The most useful pattern is: run Playwright (for web vitals) while MaxoPerf applies backend load (for scale). This tells you whether LCP degrades under API pressure.

  1. Set up your MaxoPerf protocol load test. Create a JMeter or k6 test that targets your API endpoints at realistic concurrency (100–500 VUs). Schedule it as a MaxoPerf run.

  2. Write a Playwright web-vitals script that navigates to the pages most likely to slow down under API pressure (dashboard, search results, checkout).

  3. Run both simultaneously. Start the MaxoPerf protocol load run first, wait for it to reach steady state (past the ramp-up), then run the Playwright script from your CI or local machine.

  4. Record the Playwright output (TTFB, LCP, CLS values) alongside the MaxoPerf run timestamp.

  5. Compare. Run the Playwright script again when the MaxoPerf load has finished. Compare TTFB and LCP between “under load” and “idle” states. An LCP increase of > 20% under load is worth investigating.

Running Playwright in CI alongside MaxoPerf

Section titled “Running Playwright in CI alongside MaxoPerf”

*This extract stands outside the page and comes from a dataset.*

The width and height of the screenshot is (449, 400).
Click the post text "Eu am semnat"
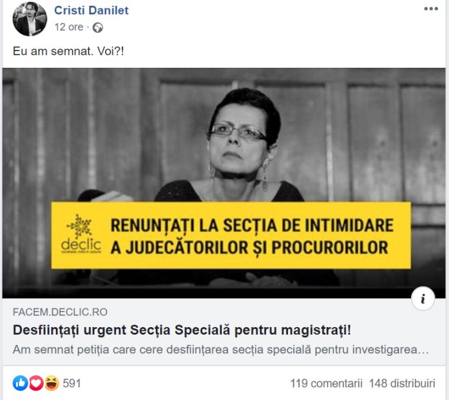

A typical CI pipeline that gates on both backend performance and web vitals:

# .github/workflows/perf-gate.yml (illustrative)
jobs:
protocol-load:
runs-on: ubuntu-latest
steps:
- name: Trigger MaxoPerf protocol load run
run: |
RUN_ID=$(curl -s -X POST https://app.maxoperf.io/v1/runs \
-H "Authorization: Bearer $MAXOPERF_API_TOKEN" \
-H "Content-Type: application/json" \
-d '{"testId": "${{ vars.LOAD_TEST_ID }}"}' | jq -r '.id')
echo "RUN_ID=$RUN_ID" >> $GITHUB_ENV
web-vitals-check:
runs-on: ubuntu-latest
needs: protocol-load
steps:
- uses: actions/checkout@v4
- uses: actions/setup-node@v4
with: { node-version: '20' }
- run: npm ci
- run: npx playwright install chromium
- name: Measure web vitals under load
run: node scripts/measure-web-vitals.js
env:
TARGET_URL: https://staging.example.com

Playwright is excellent for measuring web vitals on a handful of browsers. It does not replace:

  • MaxoPerf protocol load for generating the concurrent API requests that stress the backend.
  • Taurus selenium or wdio executor for running browser VUs inside MaxoPerf with fleet management, result storage, and the MaxoPerf dashboard.
  • Real-user monitoring (RUM) in production, which collects web vitals from actual users across diverse devices and networks.

Do:

  • Use Playwright for web-vitals measurement alongside MaxoPerf protocol load — they are complementary.
  • Run Playwright scripts headlessly in CI to catch front-end regressions before they reach production.
  • Capture LCP, CLS, and TTFB under simulated backend load to understand the user experience at scale.

Don’t:

  • Try to drive hundreds of Playwright instances as a load generator — this is impractical at scale.
  • Ignore LCP/TTFB degradation under load just because the backend’s p95 API latency looks acceptable.
  • Replace MaxoPerf protocol load with Playwright — Playwright measures UX; MaxoPerf measures capacity.